Ao entrar no oceano sob a forma de efluente doméstico, esse tipo de poluição química afeta não somente a balneabilidade das praias, mas a qualidade ambiental. O pesquisador Camilo Seabra chama atenção para o termo bioacumulação, usado em seu estudo para se referir à capacidade de certas substâncias se fixarem nos organismos marinhos.

“Alguns fármacos têm alta capacidade de associação com lipídeos, e são os mais perigosos porque se fixam na gordura e na musculatura do animal. Há um estudo na Baía de São Francisco (EUA) que encontrou cocaína nos mariscos. Também trabalhamos com mariscos, porque eles se alimentam filtrando a água”, cita.

Segundo Seabra, isso dá uma ideia do ciclo de vida dessas substâncias. “Nosso estilo de vida é causador desse tipo de poluição que chamamos de emergente, porque não está prevista na nossa legislação ambiental e nem nos programas de monitoramento”.
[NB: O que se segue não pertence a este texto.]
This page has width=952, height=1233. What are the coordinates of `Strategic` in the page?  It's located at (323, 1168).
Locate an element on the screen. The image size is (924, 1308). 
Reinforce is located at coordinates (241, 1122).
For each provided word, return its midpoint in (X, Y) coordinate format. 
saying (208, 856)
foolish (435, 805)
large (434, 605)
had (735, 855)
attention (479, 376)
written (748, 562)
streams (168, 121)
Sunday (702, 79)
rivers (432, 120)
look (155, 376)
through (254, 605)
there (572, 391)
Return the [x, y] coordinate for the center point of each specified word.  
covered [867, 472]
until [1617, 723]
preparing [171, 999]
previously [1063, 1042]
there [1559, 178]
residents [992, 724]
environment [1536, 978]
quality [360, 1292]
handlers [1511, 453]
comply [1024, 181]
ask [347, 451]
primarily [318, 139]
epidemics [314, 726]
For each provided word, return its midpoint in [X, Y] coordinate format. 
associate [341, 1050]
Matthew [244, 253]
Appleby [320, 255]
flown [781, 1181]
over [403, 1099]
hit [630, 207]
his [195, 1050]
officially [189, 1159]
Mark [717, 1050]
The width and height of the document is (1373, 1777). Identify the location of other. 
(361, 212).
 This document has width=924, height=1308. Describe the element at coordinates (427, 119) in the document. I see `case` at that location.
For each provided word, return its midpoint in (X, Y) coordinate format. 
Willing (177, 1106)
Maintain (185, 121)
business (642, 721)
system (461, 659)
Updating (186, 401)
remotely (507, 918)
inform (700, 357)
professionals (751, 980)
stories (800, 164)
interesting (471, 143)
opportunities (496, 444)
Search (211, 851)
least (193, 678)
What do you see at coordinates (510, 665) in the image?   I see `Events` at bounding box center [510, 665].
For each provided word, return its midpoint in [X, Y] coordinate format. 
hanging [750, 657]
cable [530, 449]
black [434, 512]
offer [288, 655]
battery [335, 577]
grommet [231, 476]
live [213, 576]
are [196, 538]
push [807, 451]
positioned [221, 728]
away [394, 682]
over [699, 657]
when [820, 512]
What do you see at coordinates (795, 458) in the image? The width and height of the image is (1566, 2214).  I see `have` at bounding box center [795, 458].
Reduzir a poluição no mar passa por educação ambiental. Outra questão a resolver é a da legislação ambiental, que não enquadra essas substâncias.

O tratamento de esgoto também precisa melhorar em Santos. “Existem, basicamente, três etapas de tratamento, mas não chegamos a ter nem a primária completa na nossa Cidade. (…) Deve-se também combater a carga orgânica e química com tratamentos mais avançados a fim de eliminar diversos poluentes”.

Ação do Gaema

O artigo de Seabra foi anexado a uma ação civil pública do Grupo de Atuação Especial de Defesa do Meio Ambiente (Gaema) em Santos contra a Sabesp, como prova dos efeitos nocivos da falta de tratamento de esgoto primário na Cidade.

A promotora Nelisa Olivetti de França Neri de Almeida disse se basear em investigação empreendida pelo Gaema desde 2008, sobre o tratamento de esgoto na parte insular de Santos e São Vicente.

Segundo ela, a Estação de Pré-condicionamento de Esgoto do José Menino, ao lado do Orquidário, realiza somente o peneiramento e o gradeamento do esgoto doméstico.

Resposta

A Sabesp informou, por meio de sua assessoria de imprensa, que aguarda as próximas manifestações do Tribunal de Justiça (TJ) do Estado sobre a ação civil pública do Gaema. Explicou que o uso de emissários submarinos após tratamento preliminar dos esgotos atende aos parâmetros exigidos pela legislação nacional vigente. Na nota, afirma que se trata “de uma alternativa tecnológica com eficiência reconhecida e utilizada internacionalmente em países como Estados Unidos, Espanha, China, Nova Zelândia e Portugal”.

Também explica que os estudos que viabilizaram a implantação do equipamento foram feitos para que não houvesse retorno dos efluentes à orla ou reflexos à balneabilidade das praias. Sobre os impactos do efluente na fauna marinha, a empresa menciona realizar constante monitoramento marinho na área do emissário, mas que a balneabilidade das praias também está relacionada com a poluição nas áreas urbanas, formada por resíduos como lixo jogado nas ruas, fezes de animais e lançamentos irregulares de esgoto que são levados pela chuva para o mar, para rios e córregos.